**RECORDED DATA:**
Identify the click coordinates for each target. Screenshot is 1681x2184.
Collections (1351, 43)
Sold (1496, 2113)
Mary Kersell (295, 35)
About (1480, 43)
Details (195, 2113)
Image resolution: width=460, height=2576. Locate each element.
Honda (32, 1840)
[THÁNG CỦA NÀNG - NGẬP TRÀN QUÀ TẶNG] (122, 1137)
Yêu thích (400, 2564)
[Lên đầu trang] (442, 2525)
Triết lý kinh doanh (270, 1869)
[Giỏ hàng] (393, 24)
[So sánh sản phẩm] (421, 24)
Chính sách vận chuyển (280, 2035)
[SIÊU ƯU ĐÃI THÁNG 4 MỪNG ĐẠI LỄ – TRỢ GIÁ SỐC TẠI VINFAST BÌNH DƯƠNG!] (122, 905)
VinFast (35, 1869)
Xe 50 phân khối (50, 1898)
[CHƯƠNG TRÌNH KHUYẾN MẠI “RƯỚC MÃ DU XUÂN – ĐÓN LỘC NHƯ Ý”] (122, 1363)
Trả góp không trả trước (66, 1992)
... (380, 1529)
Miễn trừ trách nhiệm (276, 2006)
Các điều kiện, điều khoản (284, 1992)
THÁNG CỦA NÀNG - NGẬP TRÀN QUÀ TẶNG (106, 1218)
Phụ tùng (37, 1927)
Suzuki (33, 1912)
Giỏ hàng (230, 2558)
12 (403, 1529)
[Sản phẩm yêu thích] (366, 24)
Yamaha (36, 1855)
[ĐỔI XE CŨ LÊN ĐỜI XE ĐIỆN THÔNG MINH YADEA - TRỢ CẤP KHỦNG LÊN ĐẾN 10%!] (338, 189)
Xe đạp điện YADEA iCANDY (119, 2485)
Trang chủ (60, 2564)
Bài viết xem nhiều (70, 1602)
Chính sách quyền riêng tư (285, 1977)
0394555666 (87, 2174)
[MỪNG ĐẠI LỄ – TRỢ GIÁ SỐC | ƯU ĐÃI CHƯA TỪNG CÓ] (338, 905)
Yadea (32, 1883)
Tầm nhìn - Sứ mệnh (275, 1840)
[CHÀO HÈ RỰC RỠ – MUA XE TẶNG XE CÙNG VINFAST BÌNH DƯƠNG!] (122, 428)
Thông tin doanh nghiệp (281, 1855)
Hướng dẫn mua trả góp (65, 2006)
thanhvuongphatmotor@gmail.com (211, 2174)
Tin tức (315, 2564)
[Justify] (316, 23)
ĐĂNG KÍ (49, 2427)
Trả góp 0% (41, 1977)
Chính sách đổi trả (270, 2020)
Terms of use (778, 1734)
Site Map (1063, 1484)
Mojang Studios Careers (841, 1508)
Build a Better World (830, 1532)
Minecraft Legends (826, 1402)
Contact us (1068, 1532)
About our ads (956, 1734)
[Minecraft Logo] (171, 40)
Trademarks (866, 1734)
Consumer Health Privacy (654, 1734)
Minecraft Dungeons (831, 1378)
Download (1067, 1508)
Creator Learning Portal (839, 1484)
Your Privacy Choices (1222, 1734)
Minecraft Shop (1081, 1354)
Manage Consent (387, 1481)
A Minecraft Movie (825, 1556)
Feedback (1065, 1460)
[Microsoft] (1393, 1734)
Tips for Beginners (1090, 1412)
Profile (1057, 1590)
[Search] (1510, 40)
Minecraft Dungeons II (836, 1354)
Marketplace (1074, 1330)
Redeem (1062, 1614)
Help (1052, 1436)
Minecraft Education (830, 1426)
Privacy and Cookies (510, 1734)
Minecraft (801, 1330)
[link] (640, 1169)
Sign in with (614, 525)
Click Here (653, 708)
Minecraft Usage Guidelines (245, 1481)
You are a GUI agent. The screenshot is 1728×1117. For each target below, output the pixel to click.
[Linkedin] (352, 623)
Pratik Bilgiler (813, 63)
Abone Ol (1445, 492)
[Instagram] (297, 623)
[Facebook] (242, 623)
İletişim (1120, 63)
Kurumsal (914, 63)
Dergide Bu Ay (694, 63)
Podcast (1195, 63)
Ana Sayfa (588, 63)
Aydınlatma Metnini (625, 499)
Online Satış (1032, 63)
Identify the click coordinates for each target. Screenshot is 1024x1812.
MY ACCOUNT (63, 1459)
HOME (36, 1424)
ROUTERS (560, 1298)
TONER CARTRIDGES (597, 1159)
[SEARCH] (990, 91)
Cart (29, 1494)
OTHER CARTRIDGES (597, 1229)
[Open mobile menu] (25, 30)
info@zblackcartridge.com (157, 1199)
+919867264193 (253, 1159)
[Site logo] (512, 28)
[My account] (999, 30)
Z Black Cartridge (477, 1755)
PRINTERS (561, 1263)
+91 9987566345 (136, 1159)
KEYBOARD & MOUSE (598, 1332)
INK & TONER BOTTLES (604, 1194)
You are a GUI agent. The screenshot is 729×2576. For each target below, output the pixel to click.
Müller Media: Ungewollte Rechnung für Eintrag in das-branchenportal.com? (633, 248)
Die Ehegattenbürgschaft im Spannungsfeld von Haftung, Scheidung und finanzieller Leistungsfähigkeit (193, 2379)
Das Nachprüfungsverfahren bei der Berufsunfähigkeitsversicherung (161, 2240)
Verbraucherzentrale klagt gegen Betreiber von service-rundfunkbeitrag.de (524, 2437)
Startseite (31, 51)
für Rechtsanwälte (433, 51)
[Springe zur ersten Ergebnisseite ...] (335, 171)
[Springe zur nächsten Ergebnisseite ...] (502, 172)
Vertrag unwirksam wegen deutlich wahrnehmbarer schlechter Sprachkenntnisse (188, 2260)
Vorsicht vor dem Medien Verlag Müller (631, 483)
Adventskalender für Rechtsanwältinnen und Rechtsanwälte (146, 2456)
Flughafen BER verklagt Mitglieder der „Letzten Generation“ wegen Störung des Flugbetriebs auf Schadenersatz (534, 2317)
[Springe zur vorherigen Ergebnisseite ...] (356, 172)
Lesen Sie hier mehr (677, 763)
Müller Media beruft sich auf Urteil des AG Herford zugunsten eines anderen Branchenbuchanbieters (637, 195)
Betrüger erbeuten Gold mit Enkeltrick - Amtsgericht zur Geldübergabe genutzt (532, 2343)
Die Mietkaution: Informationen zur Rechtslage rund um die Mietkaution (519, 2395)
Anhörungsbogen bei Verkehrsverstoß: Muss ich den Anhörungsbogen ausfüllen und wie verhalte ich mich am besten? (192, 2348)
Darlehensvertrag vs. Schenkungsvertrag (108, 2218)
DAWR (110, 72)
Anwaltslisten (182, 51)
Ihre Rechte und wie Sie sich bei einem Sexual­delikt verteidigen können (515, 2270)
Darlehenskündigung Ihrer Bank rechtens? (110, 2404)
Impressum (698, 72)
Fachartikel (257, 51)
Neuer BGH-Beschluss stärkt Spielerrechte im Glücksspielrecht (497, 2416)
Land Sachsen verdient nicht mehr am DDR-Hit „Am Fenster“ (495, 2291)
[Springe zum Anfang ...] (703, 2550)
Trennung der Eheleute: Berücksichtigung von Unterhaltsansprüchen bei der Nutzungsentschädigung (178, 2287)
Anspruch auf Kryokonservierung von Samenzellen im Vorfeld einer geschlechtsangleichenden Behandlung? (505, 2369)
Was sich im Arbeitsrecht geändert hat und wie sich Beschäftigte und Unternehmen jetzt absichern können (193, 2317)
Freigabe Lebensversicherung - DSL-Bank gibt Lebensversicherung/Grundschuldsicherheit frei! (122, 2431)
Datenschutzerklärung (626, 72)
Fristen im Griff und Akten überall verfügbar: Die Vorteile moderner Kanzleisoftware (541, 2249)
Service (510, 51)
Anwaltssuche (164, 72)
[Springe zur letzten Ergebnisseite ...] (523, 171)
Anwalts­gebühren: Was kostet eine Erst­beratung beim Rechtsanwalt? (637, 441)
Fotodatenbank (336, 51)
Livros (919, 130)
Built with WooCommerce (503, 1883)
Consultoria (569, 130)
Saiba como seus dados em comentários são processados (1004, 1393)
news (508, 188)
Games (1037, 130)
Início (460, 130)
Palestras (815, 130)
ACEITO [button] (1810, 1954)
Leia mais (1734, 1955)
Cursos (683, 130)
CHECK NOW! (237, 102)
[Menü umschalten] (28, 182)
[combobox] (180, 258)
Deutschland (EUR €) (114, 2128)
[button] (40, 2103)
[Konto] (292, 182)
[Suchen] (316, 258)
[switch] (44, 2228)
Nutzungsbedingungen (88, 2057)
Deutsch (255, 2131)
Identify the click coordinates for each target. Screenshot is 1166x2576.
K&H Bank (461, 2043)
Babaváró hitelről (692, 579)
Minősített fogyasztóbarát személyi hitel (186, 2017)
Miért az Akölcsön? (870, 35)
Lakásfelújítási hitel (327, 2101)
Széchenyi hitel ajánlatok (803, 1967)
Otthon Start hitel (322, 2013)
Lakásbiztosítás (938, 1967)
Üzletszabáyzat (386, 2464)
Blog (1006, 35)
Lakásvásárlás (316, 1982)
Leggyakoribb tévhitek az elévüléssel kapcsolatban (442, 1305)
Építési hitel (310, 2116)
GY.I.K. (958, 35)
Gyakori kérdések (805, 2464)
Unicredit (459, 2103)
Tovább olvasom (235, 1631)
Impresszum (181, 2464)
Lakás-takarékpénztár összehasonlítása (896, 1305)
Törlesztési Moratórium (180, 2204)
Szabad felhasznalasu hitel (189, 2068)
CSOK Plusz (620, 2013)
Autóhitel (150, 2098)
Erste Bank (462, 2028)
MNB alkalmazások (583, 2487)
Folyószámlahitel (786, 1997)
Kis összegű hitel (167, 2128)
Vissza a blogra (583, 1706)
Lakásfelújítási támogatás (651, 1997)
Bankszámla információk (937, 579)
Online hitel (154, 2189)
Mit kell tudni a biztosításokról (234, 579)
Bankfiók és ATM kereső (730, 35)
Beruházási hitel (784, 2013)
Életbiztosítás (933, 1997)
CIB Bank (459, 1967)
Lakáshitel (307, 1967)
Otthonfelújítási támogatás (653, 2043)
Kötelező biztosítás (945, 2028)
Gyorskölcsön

**AIM OF THE EXERCISE:** Using the data above, reproduce exactly the lines from the line that contains "Build a Better World (830, 1532)" through the line that contains "Minecraft (801, 1330)", including both.

**ANSWER TO THIS PROBLEM:**
Build a Better World (830, 1532)
Minecraft Legends (826, 1402)
Contact us (1068, 1532)
About our ads (956, 1734)
[Minecraft Logo] (171, 40)
Trademarks (866, 1734)
Consumer Health Privacy (654, 1734)
Minecraft Dungeons (831, 1378)
Download (1067, 1508)
Creator Learning Portal (839, 1484)
Your Privacy Choices (1222, 1734)
Minecraft Shop (1081, 1354)
Manage Consent (387, 1481)
A Minecraft Movie (825, 1556)
Feedback (1065, 1460)
[Microsoft] (1393, 1734)
Tips for Beginners (1090, 1412)
Profile (1057, 1590)
[Search] (1510, 40)
Minecraft Dungeons II (836, 1354)
Marketplace (1074, 1330)
Redeem (1062, 1614)
Help (1052, 1436)
Minecraft Education (830, 1426)
Privacy and Cookies (510, 1734)
Minecraft (801, 1330)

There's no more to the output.